近代朝鮮の開拓者/文化人(3

徐載弼(ソ ジュピル)


 
人・ 物・ 紹・ 介

 徐載弼(1866〜1951年)全羅南道宝城郡の郡守の家に生まれる。7歳でソウルの親戚の家で金玉均と親交を結ぶ。甲申政変失敗の後、米国に渡り、苦学をしながら医学を学び、米国の大学で学問を教える。帰国し、「独立新聞」「独立協会」を作る。


開化派、米で医大教授に
「独立新聞」、「独立協会」結成

 徐載弼は、全羅南道宝城郡の郡守であった徐光彦の次男として生まれた。7歳になり、ソウルで判事をしていた親戚の金聲根の家で勉強を始めることになった。

 彼はそこで、この家と親戚関係にあり、しばしば遊びにきていた金玉均と出会った。幼いが向学心に燃える徐載弼を見て、金玉均はあれこれと教えてあげるなど、共に親しくなっていった。

 徐載弼は当時の学問である中国の論語を初めとする四書三経を猛烈に勉強し、これらをほとんど暗記してしまった。彼が13歳の時、臨時の科挙(両班官僚の登用試験制度)の試験が実施されたが、最年少の彼がトップで合格してし、一族の者や金玉均を喜ばした。

 金玉均は、わが国を早く文明国家とするための人材の育成のため、才能ある青年のうちから61人を選んで日本への留学を説き、それを実行させていった。

 徐載弼も選ばれ、他の青年と共に東京の陸軍幼年学校に入学し、新式軍事教育を受けることになった。2年間の過程を終えて帰国したのは、甲申政変の年、1884年5月であった。

 周知のように、同年12月、近代的な郵政局の落成祝賀宴に参加し、守旧派を殺した金玉均ら急進開化派のクーデターは成功するかに見えた。が、閔妃(ミンビ)の委嘱を受け清軍が出動。開化派の兵力や王を守る日本軍を制圧し、クーデターは3日天下に終わった。

 徐載弼は金玉均らと共に日本に亡命したが、さらに日本を離れ、徐光範らと共にアメリカに向かった。1人サンフランシスコに留まった彼は、英語の勉強を兼ねて長老会の教会に通ううちにホルネンベシクという実業家と親しくなった。

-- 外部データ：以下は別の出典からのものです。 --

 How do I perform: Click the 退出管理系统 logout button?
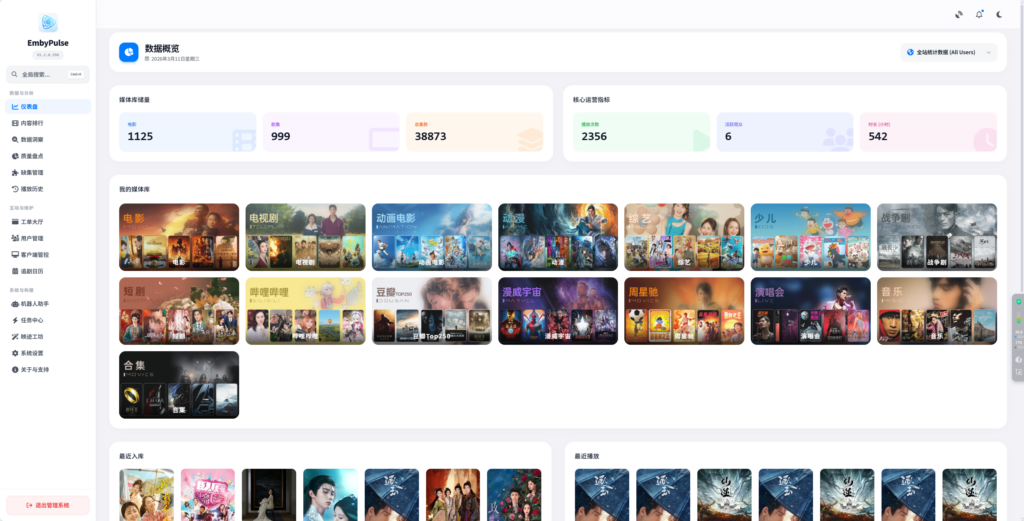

この人は故郷のウエスバレで中学校を経営し、ラファエット大学とペンシルバニア大学の理事をしていた人であった。

 徐載弼の誠実さを見込んだ彼は、自分の中学校で勉強してみないかと勧めてくれた。これを受けた徐載弼は、同校の校長の家でアルバイトをしながら3年を終了、ラファエット大学に入学したのであった。しかし学費が続かず2年で中退、後にフィラデルフィアに向かった。ここでアルバイトをして学費を蓄えた彼は、ジョージワシントン大学医学部に入学した。4年後に卒業し、母校で細菌学を教えることになった。

 しかし彼は、母国を忘れることはなかった。1896年、大学を辞職して帰国した彼は、国の自主独立のためまず独立門を、そして「独立新聞」を、さらに「独立協会」を結成して活動を展開していったのである。